Task details - All lines from the one containing "Click the Quick Find box containing profile" through the end of the material are to be given back exactly, without pictures.
------------
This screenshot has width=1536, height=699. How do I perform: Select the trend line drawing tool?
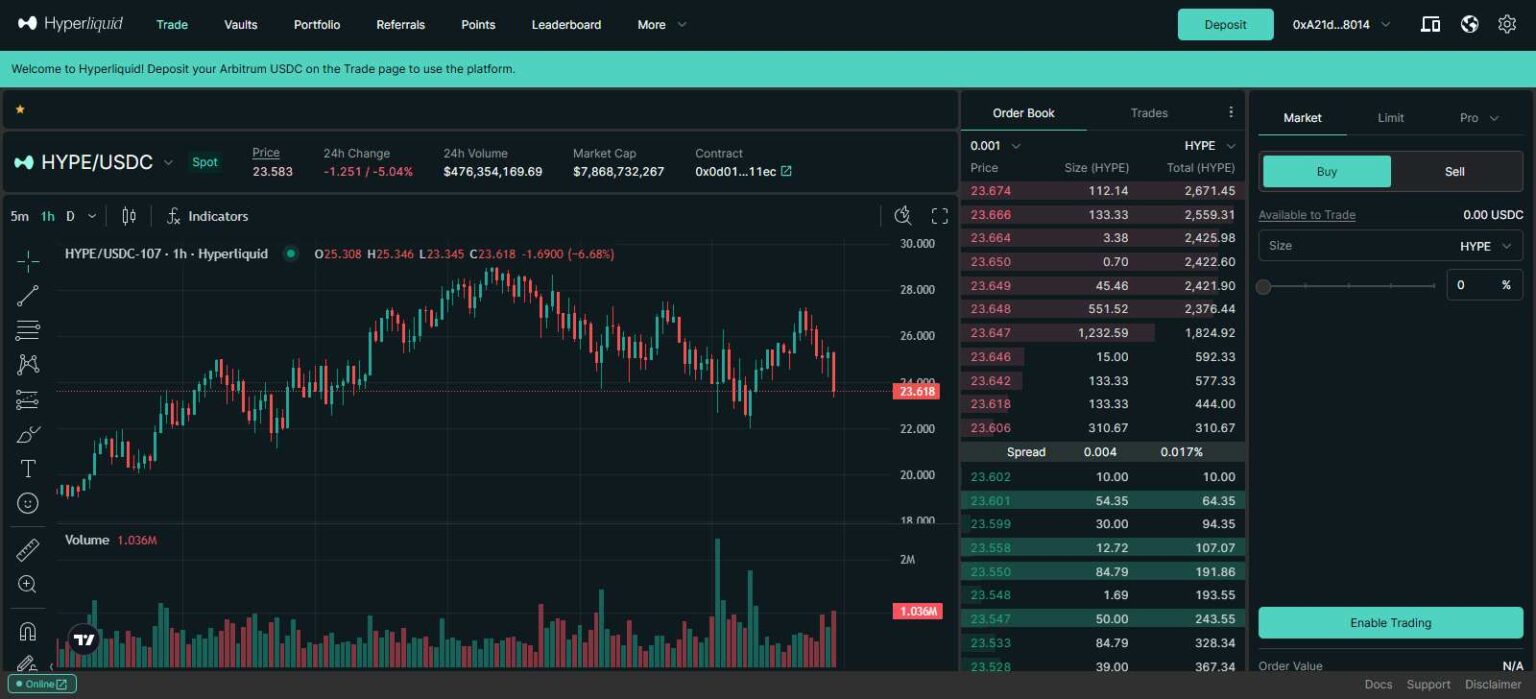tap(28, 295)
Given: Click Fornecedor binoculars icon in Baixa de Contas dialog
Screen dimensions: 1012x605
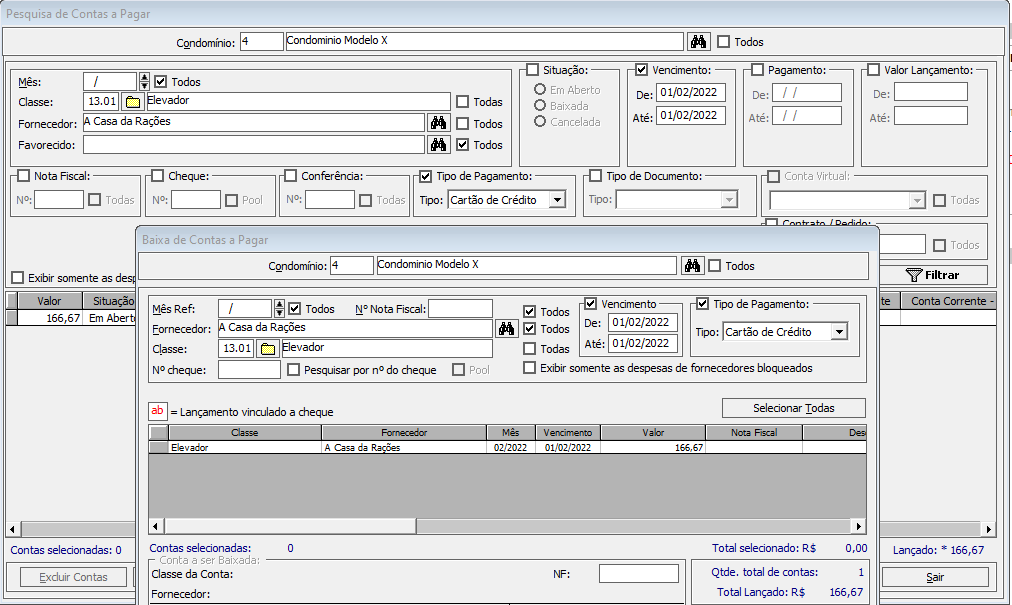Looking at the screenshot, I should (x=507, y=328).
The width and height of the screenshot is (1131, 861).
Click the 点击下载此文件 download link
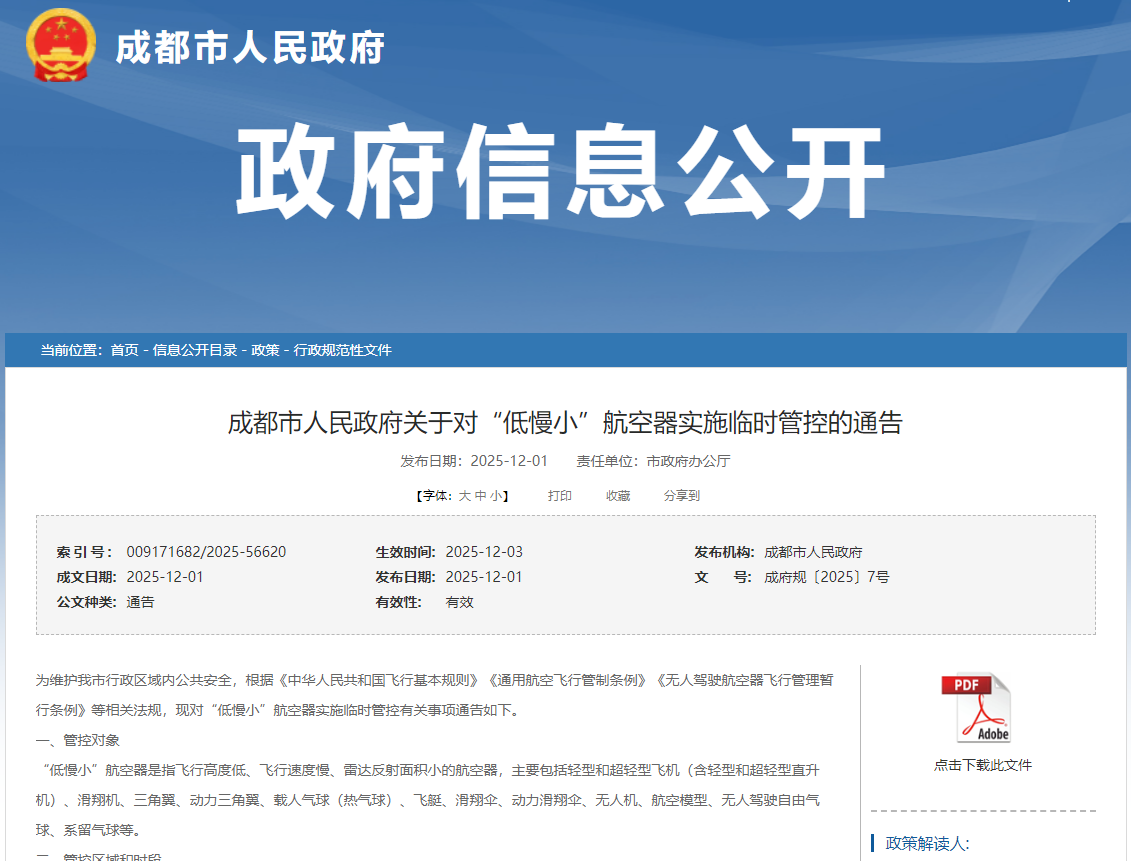click(x=983, y=765)
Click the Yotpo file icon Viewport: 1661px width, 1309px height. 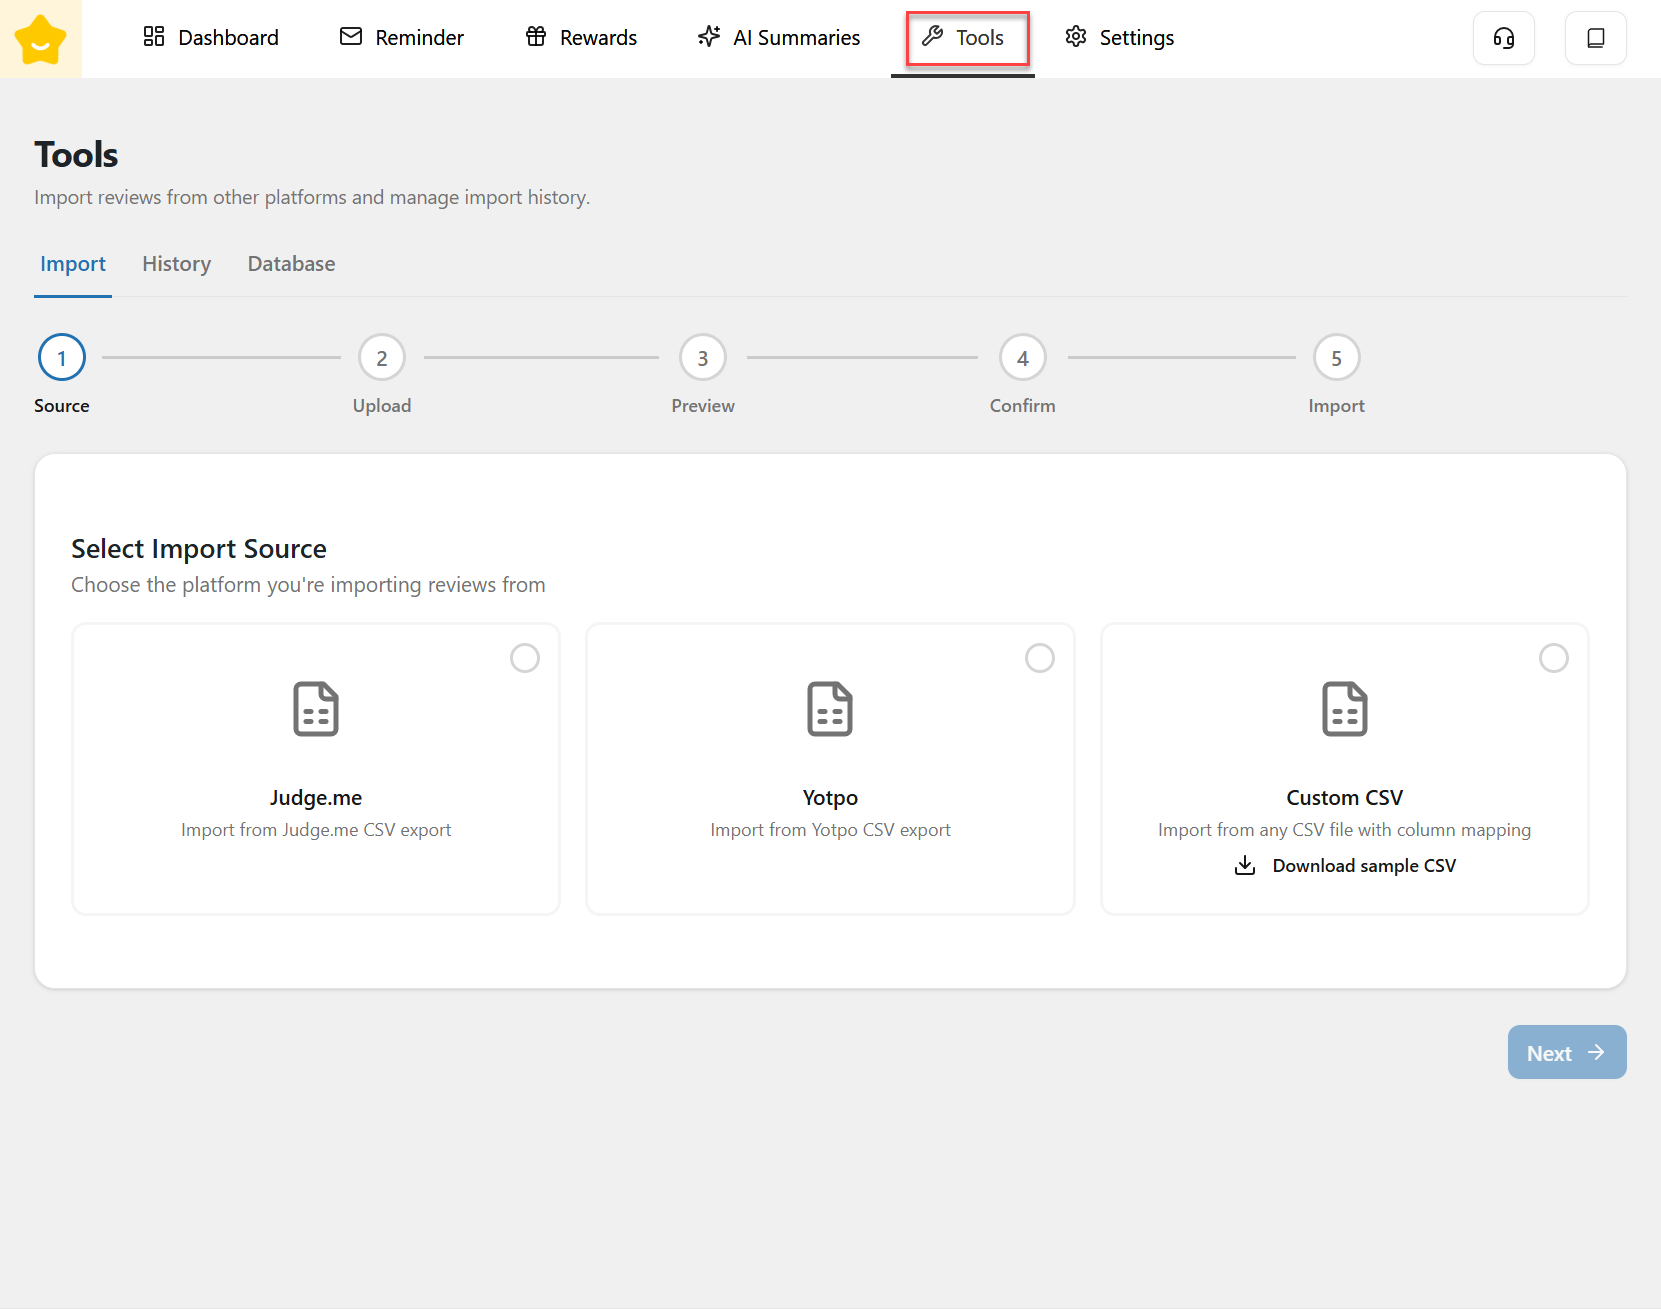pos(830,709)
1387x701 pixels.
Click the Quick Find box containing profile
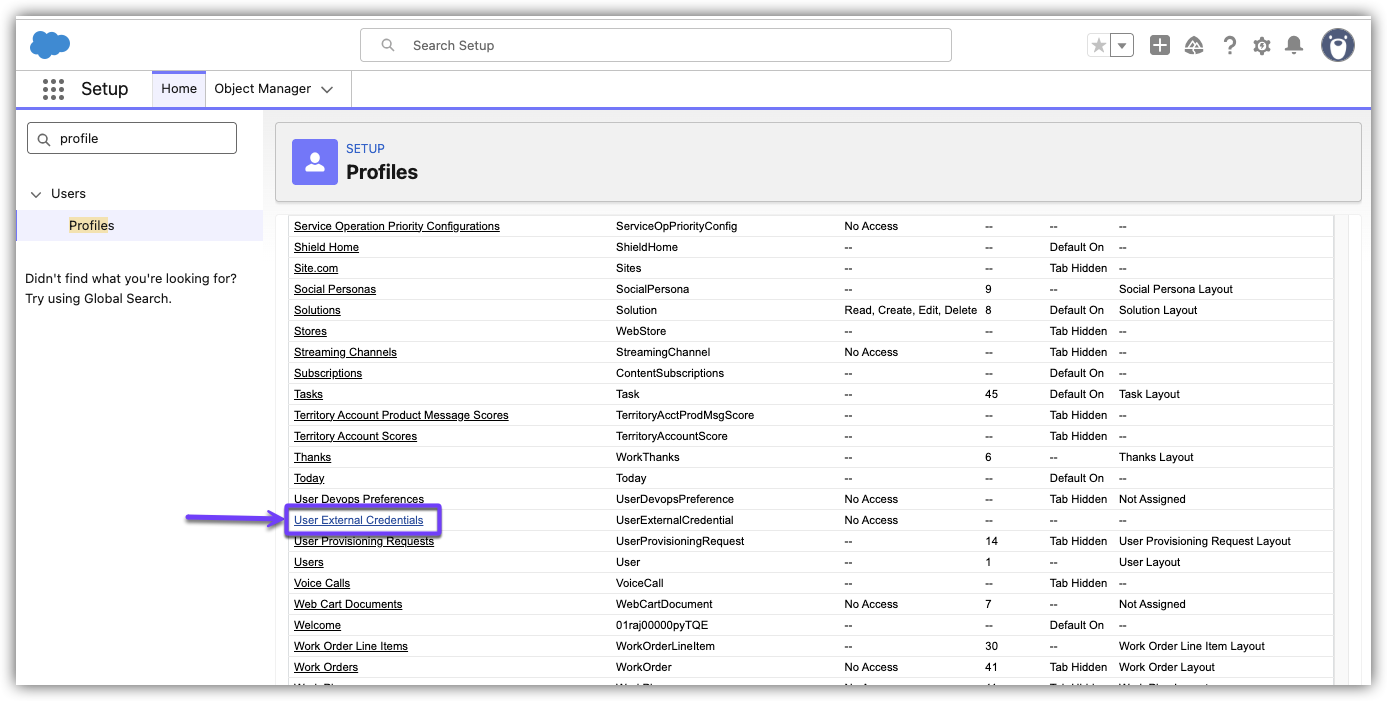132,139
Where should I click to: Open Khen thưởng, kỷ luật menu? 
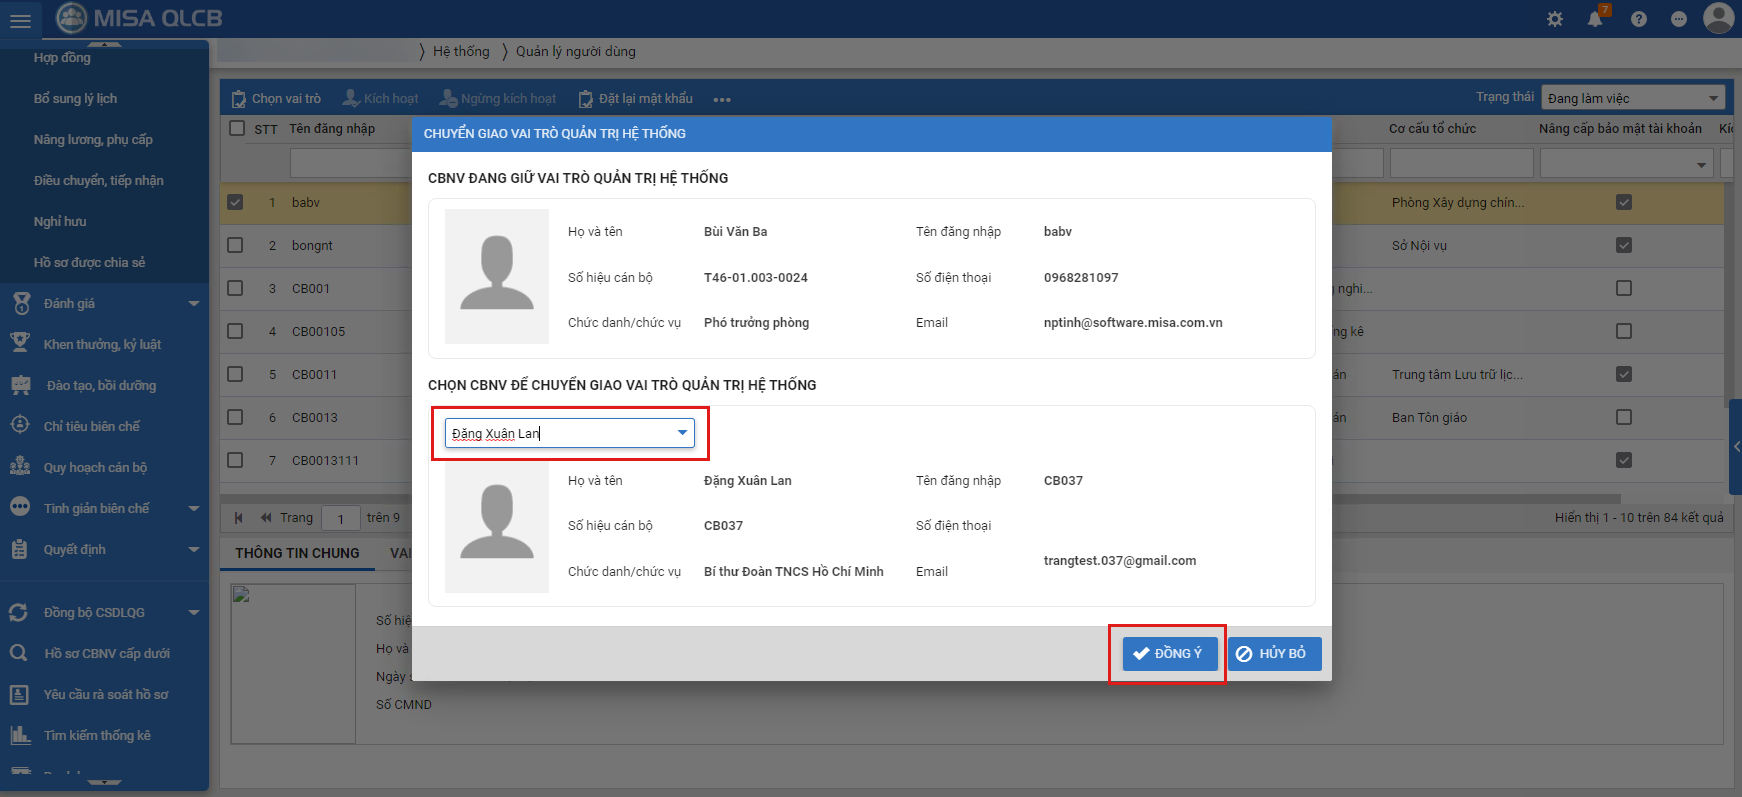[x=102, y=345]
------------
Answer box -
Click the Quick Find box containing profile
132,139
Where should I click to: Open Khen thưởng, kỷ luật menu? 
[x=102, y=345]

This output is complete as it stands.